TASK BRIEF. In the records below, reproduce exactly the lines from the one containing "The height and width of the screenshot is (639, 1024)." through the one containing "Viewport: 1456px width, 818px height.", both included, and omit the pictures.

DATASET EXTRACT.
== == ==
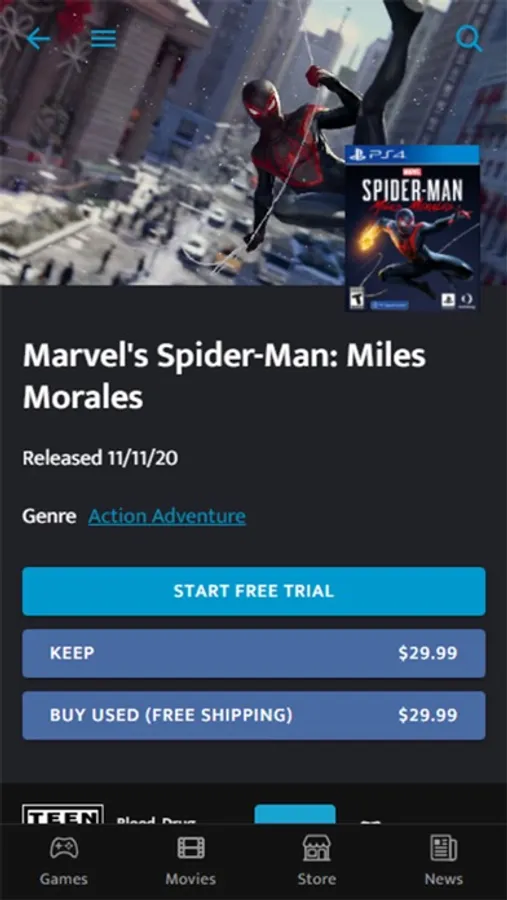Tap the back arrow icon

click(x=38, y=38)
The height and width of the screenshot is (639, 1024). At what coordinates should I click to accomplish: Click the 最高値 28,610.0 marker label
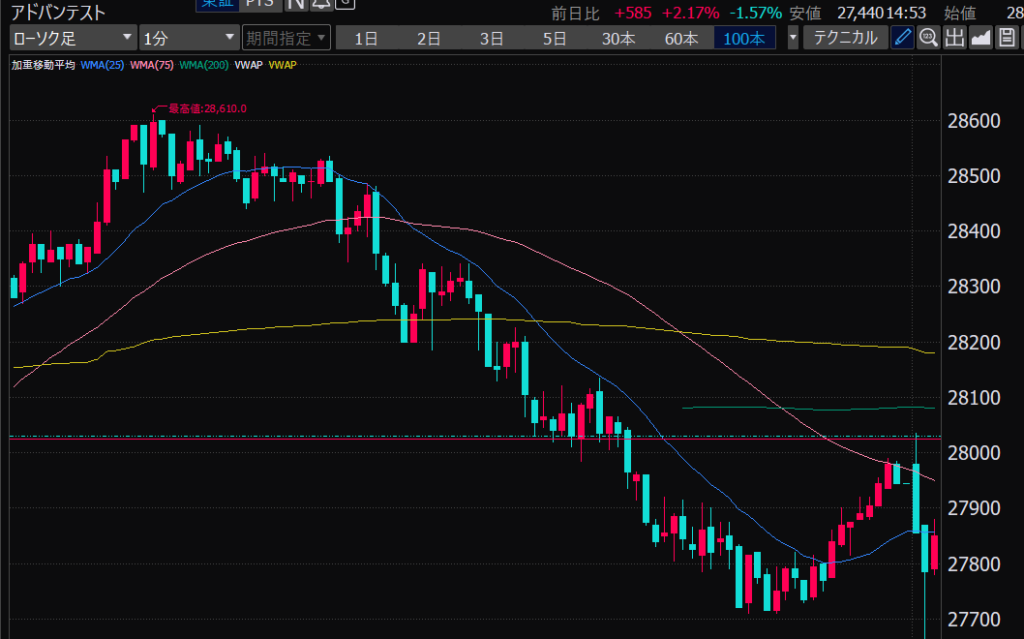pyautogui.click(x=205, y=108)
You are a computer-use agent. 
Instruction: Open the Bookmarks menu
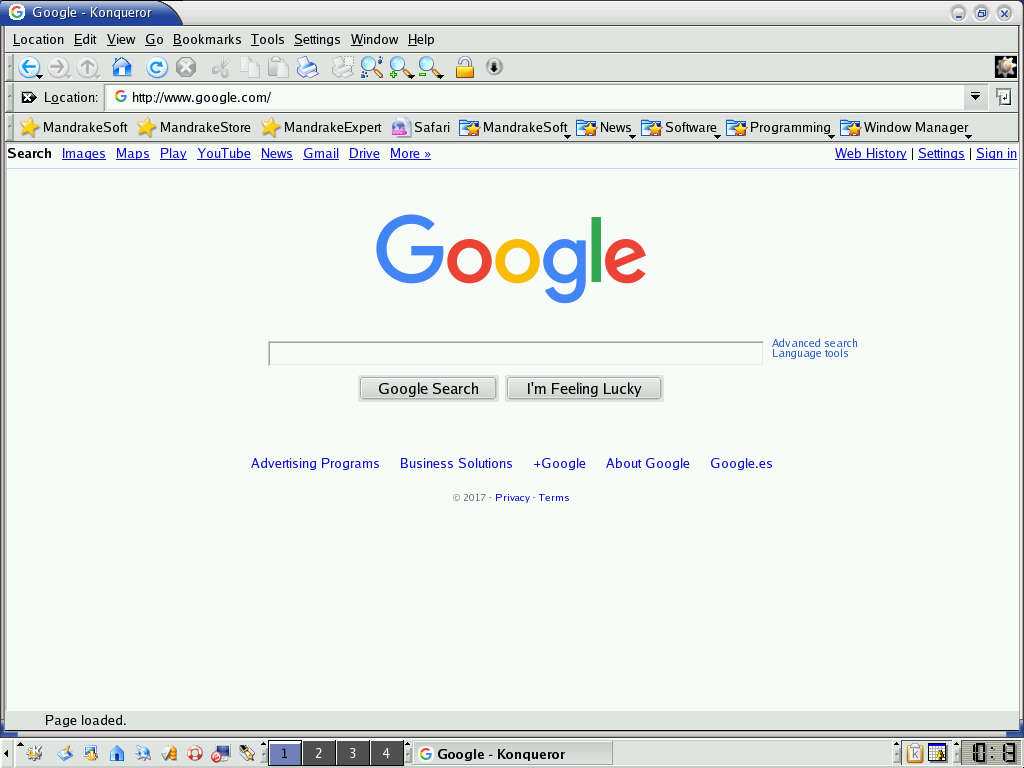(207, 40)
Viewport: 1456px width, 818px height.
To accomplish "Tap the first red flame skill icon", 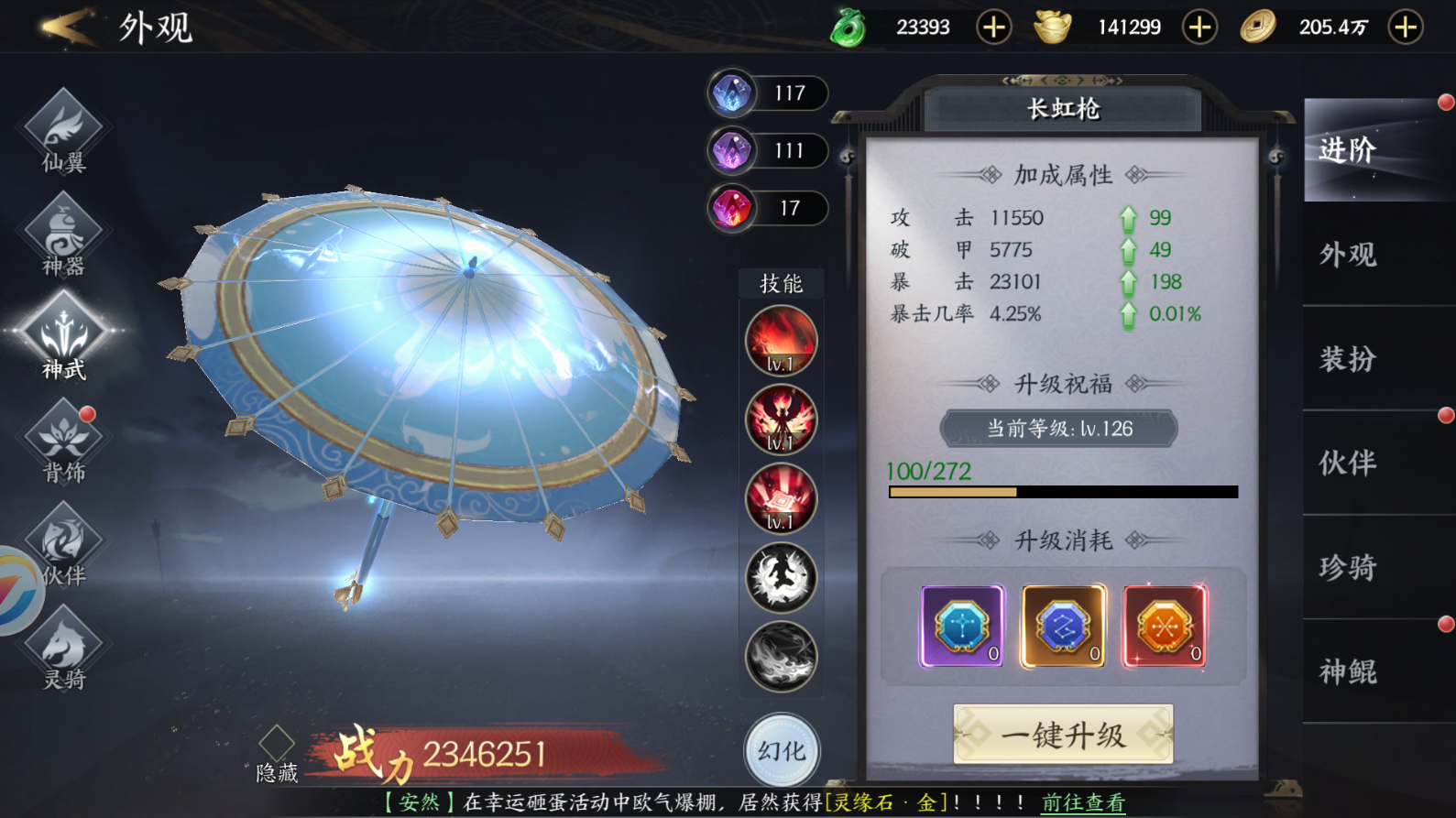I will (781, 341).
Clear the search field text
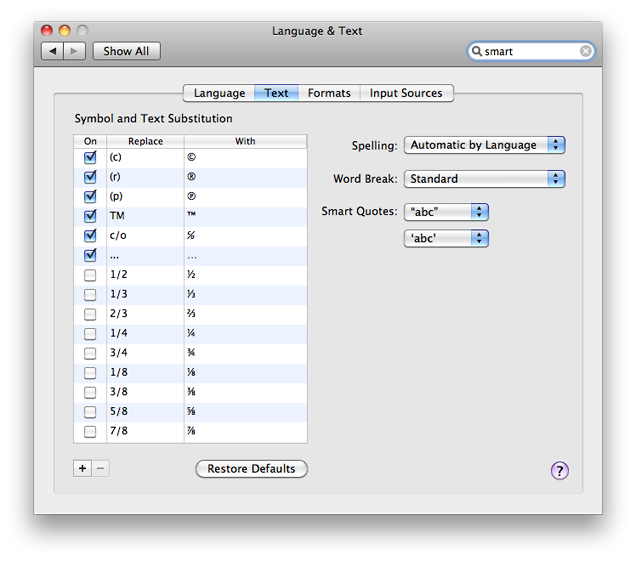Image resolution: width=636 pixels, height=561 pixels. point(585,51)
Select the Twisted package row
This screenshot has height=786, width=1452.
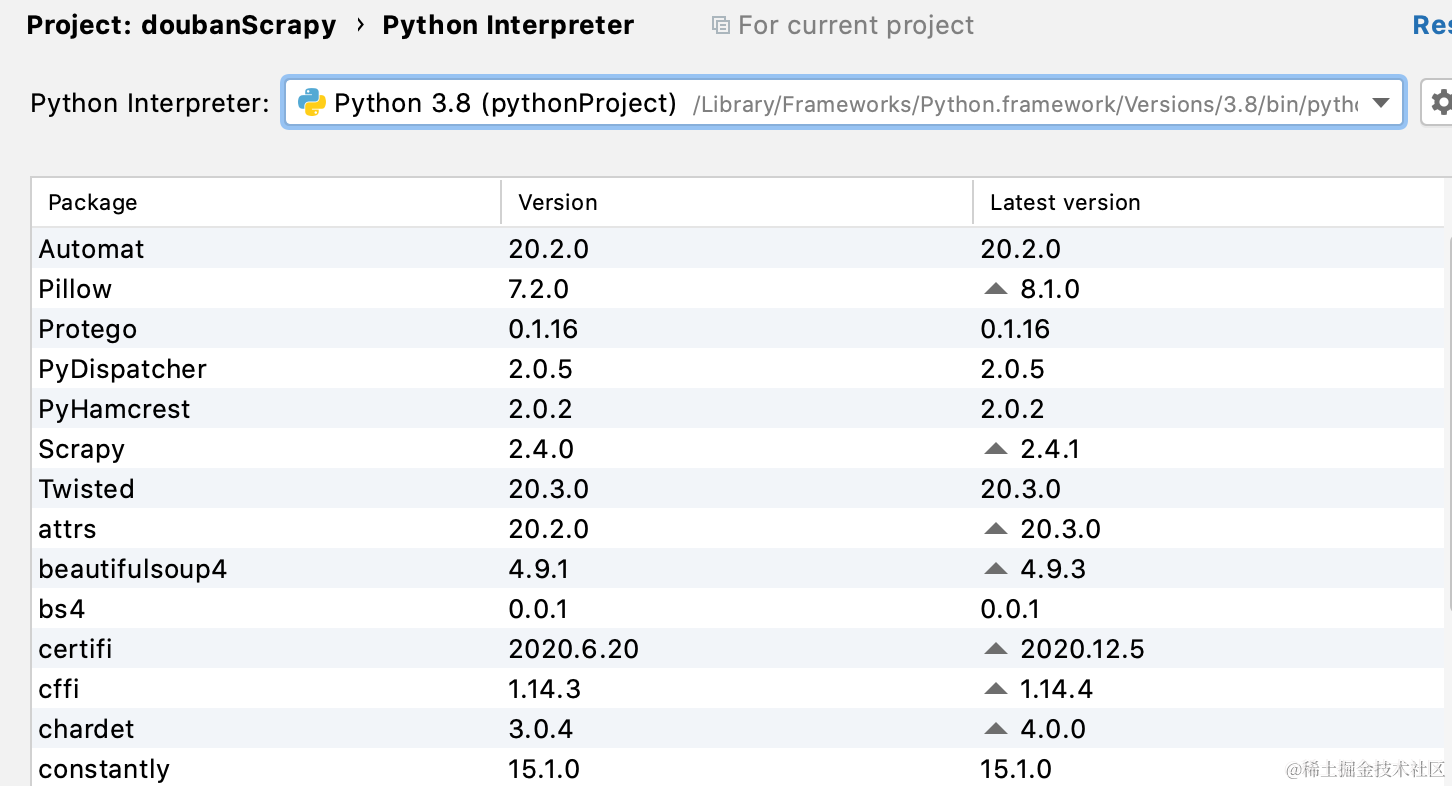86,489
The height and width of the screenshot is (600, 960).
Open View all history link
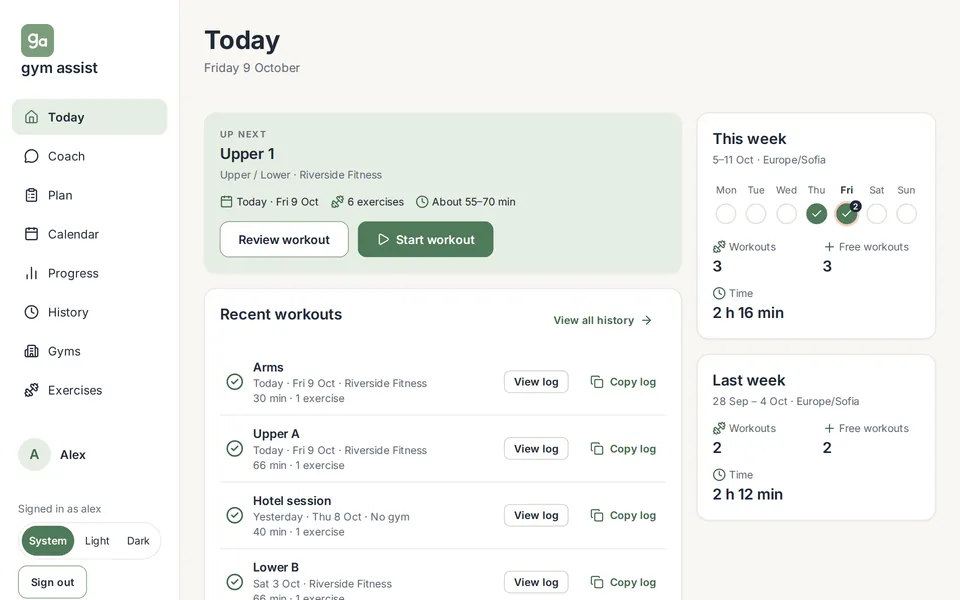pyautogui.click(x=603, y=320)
== == ==
RESPONSE TO THE TASK.
The height and width of the screenshot is (639, 1024). At what coordinates should I click to accomplish: Click the 最高値 28,610.0 marker label
pyautogui.click(x=205, y=108)
You are a computer-use agent. 
Instruction: Open the Bookmarks menu
(207, 40)
Viewport: 1456px width, 818px height.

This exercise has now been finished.